GIVEN PASSAGE |
* * * * * * * * *

How to Wire a 110V & 220V Motor

Almost all of the modern alternating current (AC) motors found around the house and shop are dual-voltage (110--220 volts) motors. All homes are wired with a 110V/220V service, so it is best to wire the motor for 220-volt operation whenever possible. At 220 volts, the motor will draw one-half the current it draws at 110 volts, which means it can be wired using smaller branch circuit conductors. Smaller wire is less expensive, and it is easier to install. All it takes to change a motor to operate on the higher voltage is a screwdriver and a pair of needle-nose pliers. This is an easy task anyone can perform.

Remove the terminal block cover. This terminal block cover is usually located on the end of the motor opposite the shaft end and held in place by two screws. On larger motors, the terminal block may be located somewhere on the circumference of the motor housing.

* * * * * * * * *

DATA SEGMENT |
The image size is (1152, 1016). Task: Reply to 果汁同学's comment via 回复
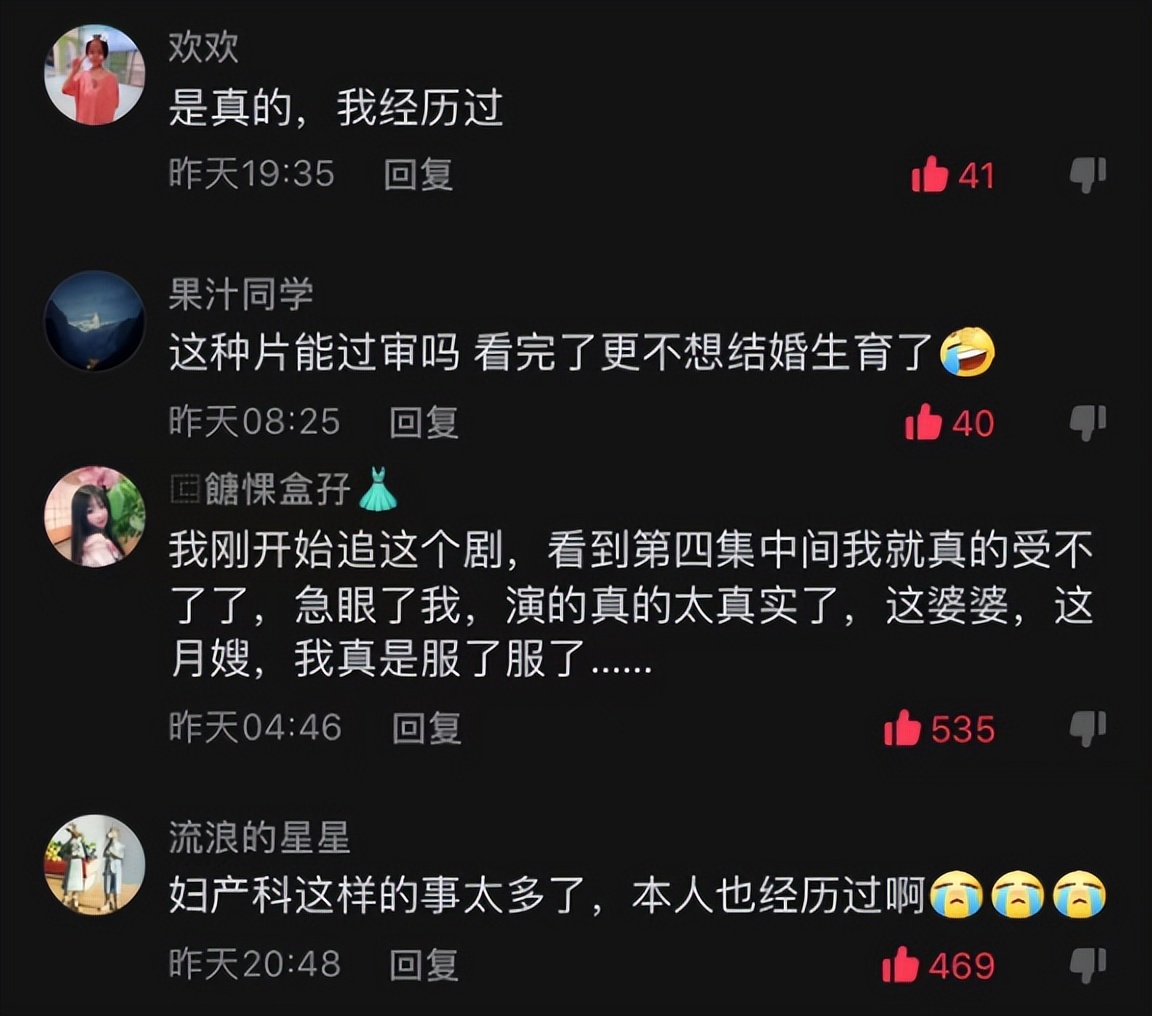(x=424, y=422)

* * * * * * * * *

AIM OF THE EXERCISE | In the text on wiring a 110V and 220V motor, set down everything from "Almost all of" down to "anyone can perform.", word for word.

EXERCISE RESPONSE |
Almost all of the modern alternating current (AC) motors found around the house and shop are dual-voltage (110--220 volts) motors. All homes are wired with a 110V/220V service, so it is best to wire the motor for 220-volt operation whenever possible. At 220 volts, the motor will draw one-half the current it draws at 110 volts, which means it can be wired using smaller branch circuit conductors. Smaller wire is less expensive, and it is easier to install. All it takes to change a motor to operate on the higher voltage is a screwdriver and a pair of needle-nose pliers. This is an easy task anyone can perform.